Note that the caDSR CDE XML Schema was produced semi-automatically from the caDSR-supplied DTD-encoded schema. JAXB bindings were required to rename some generated classes and these bindings do not seem to work with DTD-based documents.

Categories

The NCI provided us with an XML file containing caDSR contexts, classification schemes, and classification items. The format of this file is specified by an XML Schema document.

Building and Running

To build this library you must have the following items installed:

Get a copy of the latest code:

git clone https://github.com/metadatacenter/cedar-cadsr-tools.git

Go to the cedar-cadsr-tools directory:

cd cedar-cadsr-tools 

Then build it with Maven:

mvn clean install

Usage (CDEs updater):

mvn exec:java@cedar-cadsr-updater -Dexec.args="[options]"

Options:

 -c,--update-cdes                   Update CEDAR CDEs and attach them to
                                    the corresponding CEDAR categories.
 -d,--delete-categories             Delete existing CEDAR caDSR categories
                                    (excluding its root).
 -e,--ftp-cdes-folder <arg>         caDSR FTP CDEs working directory.
 -E,--cdes-file <arg>               caDSR XML CDEs .zip file path.
 -f,--folder <arg>                  [REQUIRED] Identifier of the CEDAR
                                    folder where the CDEs will be stored.
 -g,--ftp-categories-folder <arg>   caDSR FTP categories working directory.
 -G,--categories-file <arg>         caDSR XML Categories .zip file path.
 -h,--ftp-host <arg>                caDSR FTP host.
 -k,--apikey <arg>                  [REQUIRED] API key of CEDAR's caDSR
                                    Admin user.
 -o,--ontology-folder <arg>         Path to the folder the CADSR-VS
                                    ontology will be saved in.
 -p,--ftp-password <arg>            caDSR FTP password.
 -s,--server <arg>                  [REQUIRED] Target CEDAR server.
                                    Possible values: local, staging,
                                    production.
 -t,--update-categories             Update CEDAR categories.
 -u,--ftp-user <arg>                caDSR FTP user name.
 -x,--cadsr-exec-folder <arg>       Path to a local folder with temporal
                                    files used during execution. The
                                    folder will be removed after execution.

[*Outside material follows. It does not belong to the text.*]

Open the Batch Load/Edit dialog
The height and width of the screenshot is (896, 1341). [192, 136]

Example of usage with CEDAR environment variables. In this case, the user wants to retrieve both classifications and CDEs from NCI's FTP servers and upload them to CEDAR.

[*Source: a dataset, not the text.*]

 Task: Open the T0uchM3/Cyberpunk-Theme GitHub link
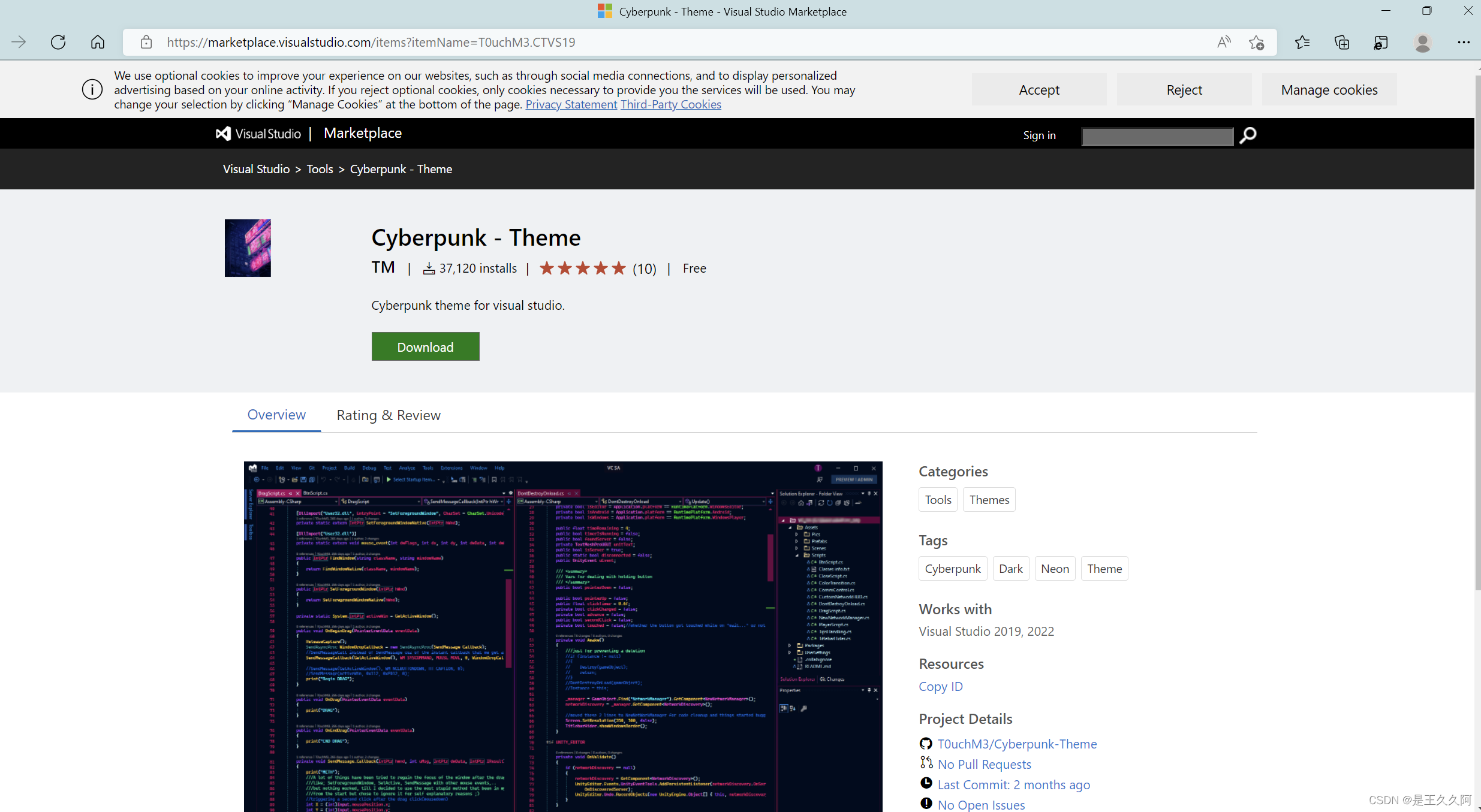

mvn exec:java@cedar-cadsr-updater -Dexec.args="--update-categories --update-cdes --server local --folder ${CEDAR_CDE_FOLDER_ID} --apikey ${CEDAR_CADSR_ADMIN_USER_API_KEY} --ftp-host ${CEDAR_NCI_CADSR_FTP_HOST} --ftp-user ${CEDAR_NCI_CADSR_FTP_USER} --ftp-password ${CEDAR_NCI_CADSR_FTP_PASSWORD} --ftp-categories-folder ${CEDAR_NCI_CADSR_FTP_CLASSIFICATIONS_DIRECTORY} --ftp-cdes-folder ${CEDAR_NCI_CADSR_FTP_CDES_DIRECTORY} --ontology-folder ${CEDAR_CADSR_ONTOLOGIES_FOLDER}"

Example of usage with local classifications and CDE files. Note that the identifiers, paths, and API key used are just examples.

mvn exec:java@cedar-cadsr-updater -Dexec.args="--update-categories --update-cdes --server local --folder 03f2d7f0-a54c-4a37-a0a8-c53159ec4aab --apikey 8d1fdf56f8147054388432716b06e4dac940aa86b326d13e7bfceb17a9ec4b9c --categories-file /var/tmp/xml_cscsi_20205210521.zip --cdes-file /var/tmp/xml_cde_20205210558.zip --ontology-folder /var/tmp/ontology"

Usage (Forms translation):

mvn exec:java@cedar-cadsr-form-translate -Dexec.args="[options]"

Options:

 -f,--form <arg>   [REQUIRED] Path of the .xml file with the caDSR Form to
                   be imported into CEDAR.

Example of usage.

mvn exec:java@cedar-cadsr-form-translate -Dexec.args="--f /var/tmp/caDSRforms/form2.xml"